The same conclusion was reached in an able opinion by Judge Taft, in the superior court of Cincinnati. (Wehrman v. Reakirt et al., 1 C. S. C. R. 230. See, also, Mason v. Alexander, 44 Ohio St. 318, 7 N. E. 435.) Mr. Thompson, in his work on Corporations, states the rule to be that if the statute makes the *470stockholder liable to his creditors, each for his proportion. of the corporate debts, then no interest will be allowed, because no stockholder can tell how much he has to pay, or to whom, until it is ascertained by a suit in equity. The author further says :

“But if the creditor is kept out of his money through the refusal of the stockholder to pay when demand is made upon him, he ought to receive interest during the time he has been thus wrongfully delayed, although such interest, together with the principal, make a sum in excess of the amount for which the stockholder otherwise would have been liable.

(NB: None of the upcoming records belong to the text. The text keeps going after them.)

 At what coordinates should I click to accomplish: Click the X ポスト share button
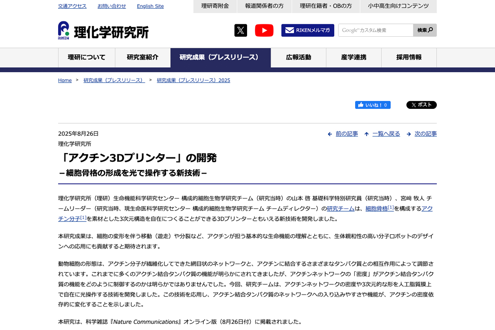(421, 105)
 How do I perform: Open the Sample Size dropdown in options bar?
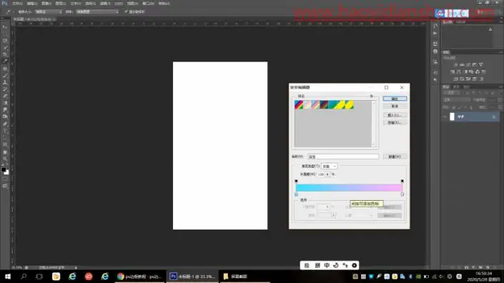[49, 12]
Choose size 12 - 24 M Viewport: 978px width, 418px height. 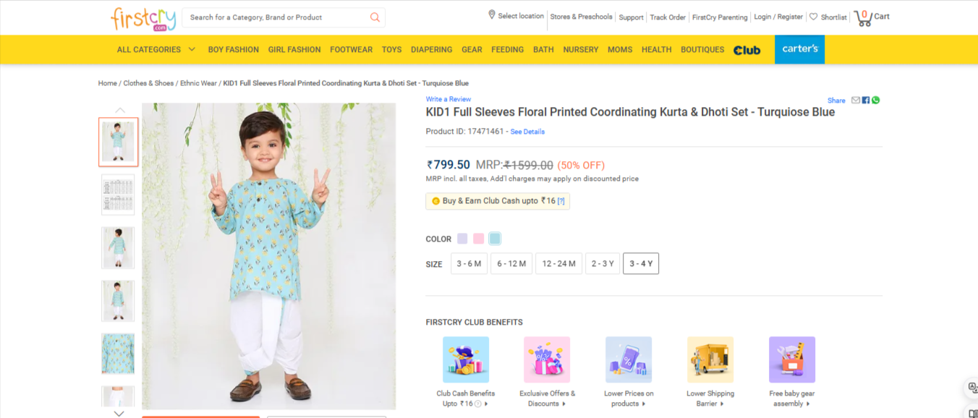point(558,264)
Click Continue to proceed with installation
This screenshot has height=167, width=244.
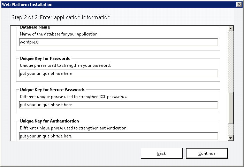tap(207, 153)
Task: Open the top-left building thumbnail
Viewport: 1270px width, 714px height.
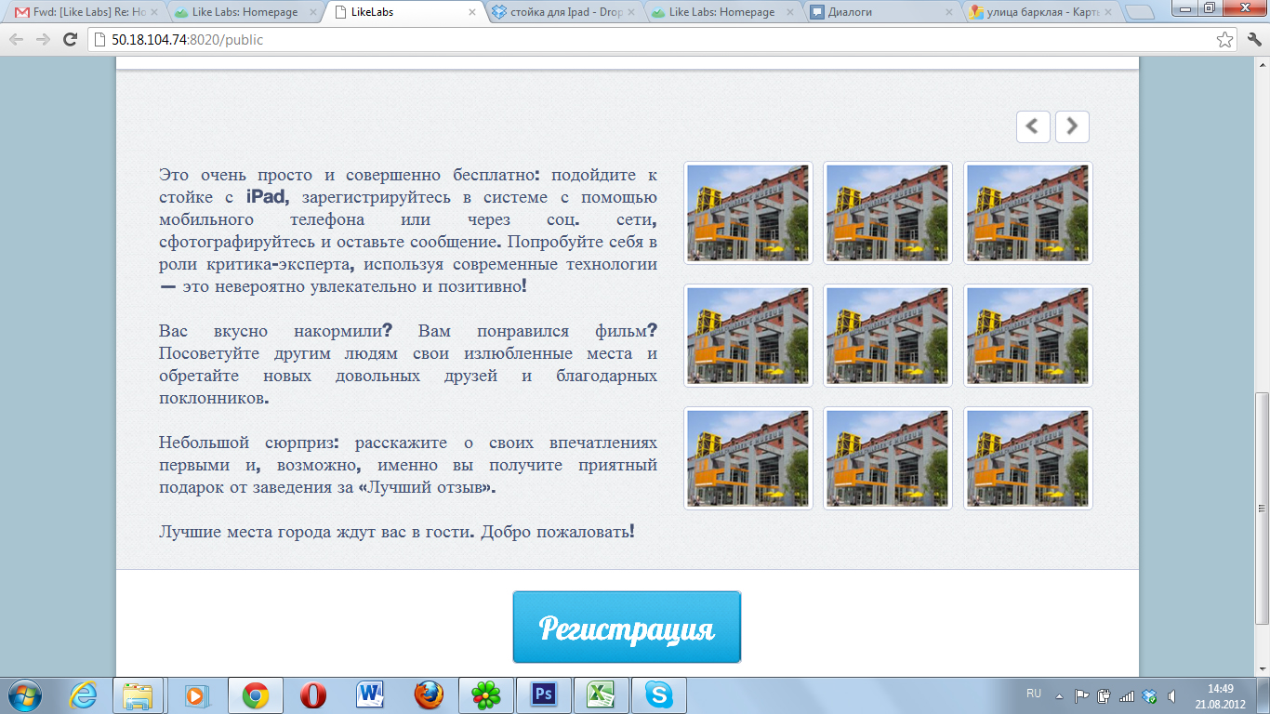Action: [748, 213]
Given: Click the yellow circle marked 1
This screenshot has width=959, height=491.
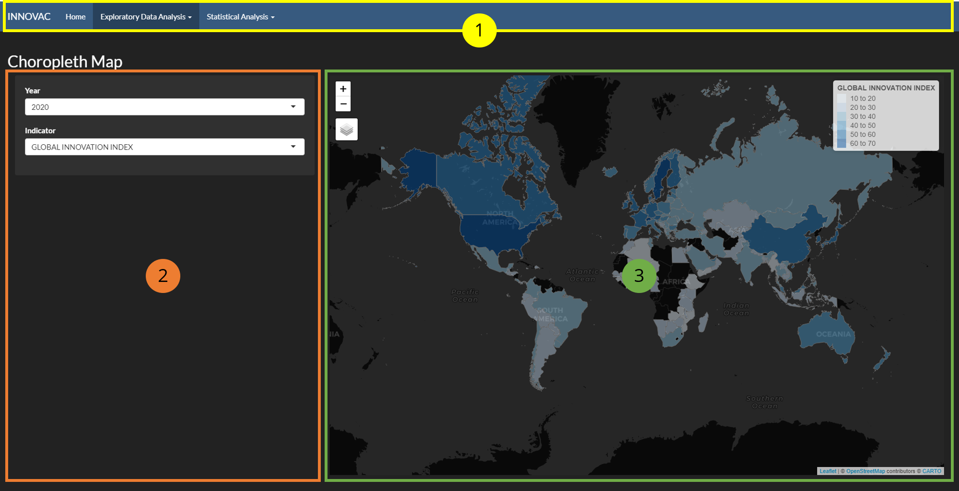Looking at the screenshot, I should [x=479, y=30].
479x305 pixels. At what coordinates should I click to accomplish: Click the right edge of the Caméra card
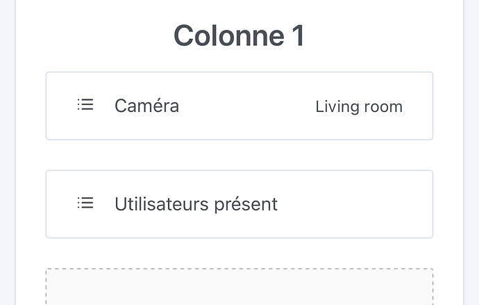(x=432, y=106)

Upon this principle, it has been ruled that interest will run against the stockholder from the date of the commencement of the suit against him, although it results in charging him with a sum in excess of that for which he was individually liable.” (Vol. 3, §3133.)

The present action was commenced on January 27, 1894. We think the plaintiff below was entitled to interest from that time at the legal rate.

The judgment of the court below will be modified, with directions to increase the amount of the judgment by adding thereto legal interest from January 27, 1894, to the time >vhen the judgment was rendered.

Cunningham, Ellis, JJ., concurring.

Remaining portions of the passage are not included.